For the next consideration, we include the human factor: What happens if we assume that the user follows a simple strategy to meet the requirements? We assume that the user has chosen a password that starts with an uppercase letter, followed by only lowercase letters, and ends with a digit and a special character:

$$|P_{\text{strategy}}| = N_{\text{upper}} \cdot (N_{\text{lower}})^5 \cdot N_{\text{number}} \cdot N_{\text{special}} = 101942206080 \approx 1.0 \cdot 10^{11} $$

With this strategy, only slightly more than one \( \frac{1}{30,000} \) of the possible passwords are left. This is comparable to a password that consists of only lowercase letters (\( 2.1 \cdot 10^{11}\) possibilities) and significantly worse than, for example, a password that consists of 10 lowercase letters (\( 1.4 \cdot 10^{14}\) possibilities). The security gain from the rules is negligible compared to the length of the password.

## Password length

If the password length is the relevant factor, this naturally leads to the question of what the best password length is. This is where security considerations and practicality collide: while 8 characters is already vulnerable to offline attacks even with a completely random password, the longer the password, the more difficult it becomes to remember.

While a minimum length of 10 or 12 characters would obviously improve the security margin, the length already makes it difficult for users to remember a multitude of passwords.
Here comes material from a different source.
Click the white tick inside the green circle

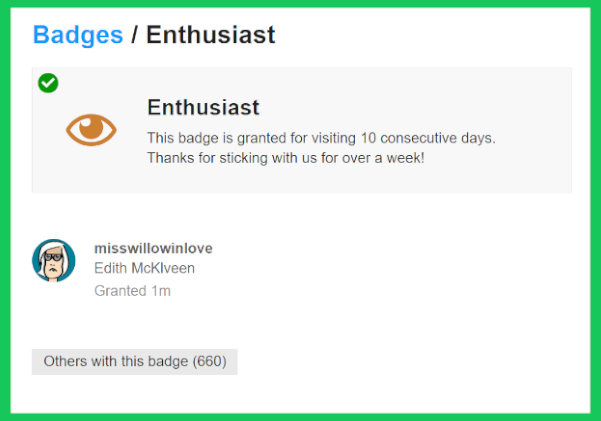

For users, the solution here is a password manager that makes passwords of 20 or more characters manageable without additional effort. Unfortunately, developers cannot rely on this.

To make offline attacks more difficult, it is essential to use suitable password hashing algorithms, such as Argon2 or PBKDF2, and a salt. At the same time, passwords should not be used as the sole factor for authentication, especially for applications with higher protection requirements. Two-factor authentication (2FA) significantly reduces the risk of a successful attack on authentication and should thus be supported by all applications by default.

## Best Practice

A good basis for password rules are the recommendations of NIST Special Publication 800-63B, which can be roughly summarized as follows:

- Passwords must contain at least 8 characters.
*No*limit on maximum length (or at least 64 characters).- All printable ASCII characters must be allowed.
- Unicode characters should be allowed.
- Known weak passwords should
*not*be allowed.

Known weak passwords include:

- Passwords from dictionaries.
- passwords from known data breaches (e.g. https://haveibeenpwned.com/Passwords).
- Passwords that are frequently used in bruteforce attacks (e.g., https://github.com/lutrasecurity/bad-passwords).

In general, passwords alone do not provide sufficient security in the long term. Therefore, any system that offers authentication by password should offer users the option for two-factor authentication.